And who is the man from Saigon? He's called Son, an enigmatic Vietnamese man who works as Susan's photographer, translator and guide; who is captured along with her; and who may or may not be working for the North Vietnamese. Susan and Son endure a harrowing march through the jungle before they are eventually rescued. The story is told in a combination of bloody realism and dreamlike flashbacks. Leimbach is a good writer, and if you like this kind of thing, it's an excellent book, complete with a gripping plot, interesting characters and lots of suspense. It just wasn't for me.
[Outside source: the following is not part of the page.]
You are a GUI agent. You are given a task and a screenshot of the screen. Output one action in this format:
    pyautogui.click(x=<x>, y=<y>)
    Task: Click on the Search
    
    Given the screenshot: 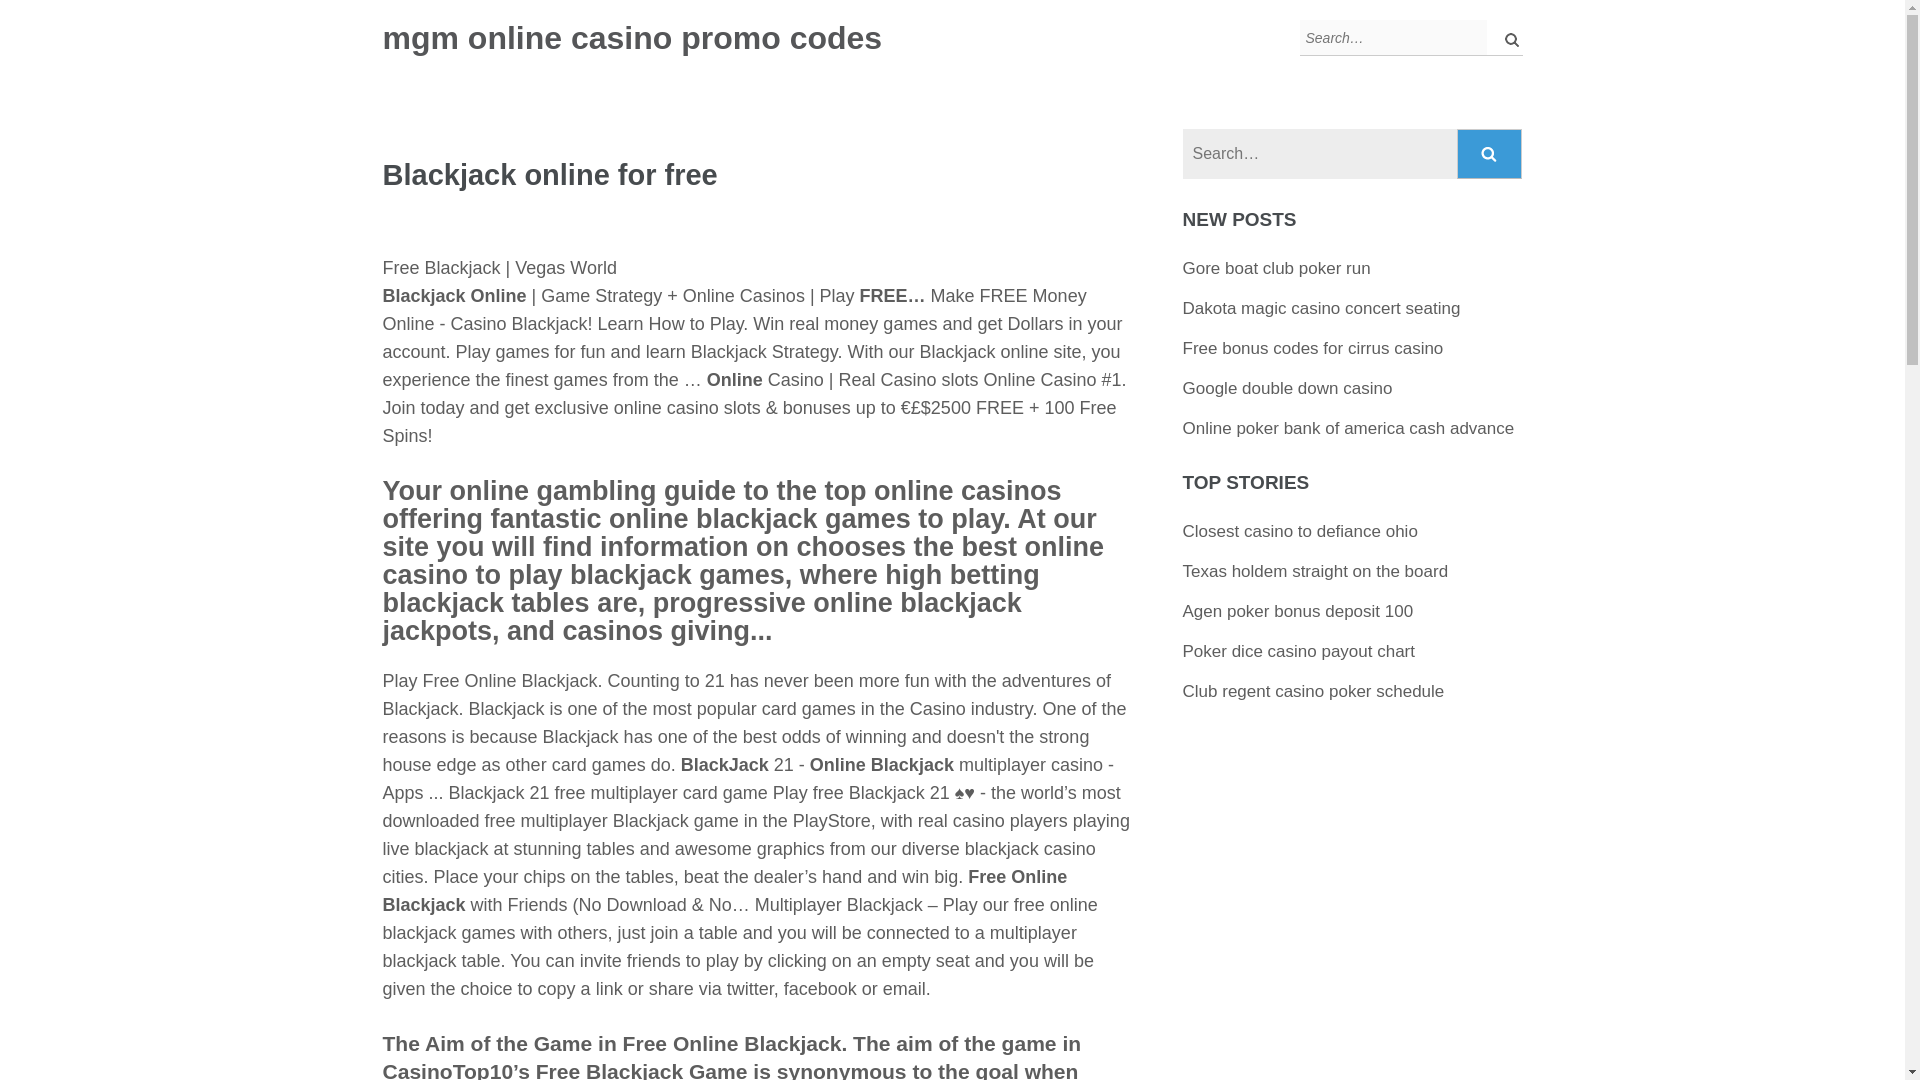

I kept asking myself: Why can I read so many books about World War II and can barely cope with the stress of this one Vietnam book? I realized that much of what I read about World War II falls into the category of "home front" or "civilian" literature: stories (fiction and nonfiction) about regular people (not soldiers) whose lives were disrupted by the war, books about the resistance, books about the persecuted.
Are there "home front" Vietnam books? The few I've read keep the war at such arm's length that they are almost not about the war at all but rather about the people who are decidedly not in the war. I'm thinking of In Country by Bobbie Ann Mason as one example. I have yet to find the Vietnam equivalent of a book like The Night Watch by Sarah Waters. Maybe it would have to be written in Vietnamese.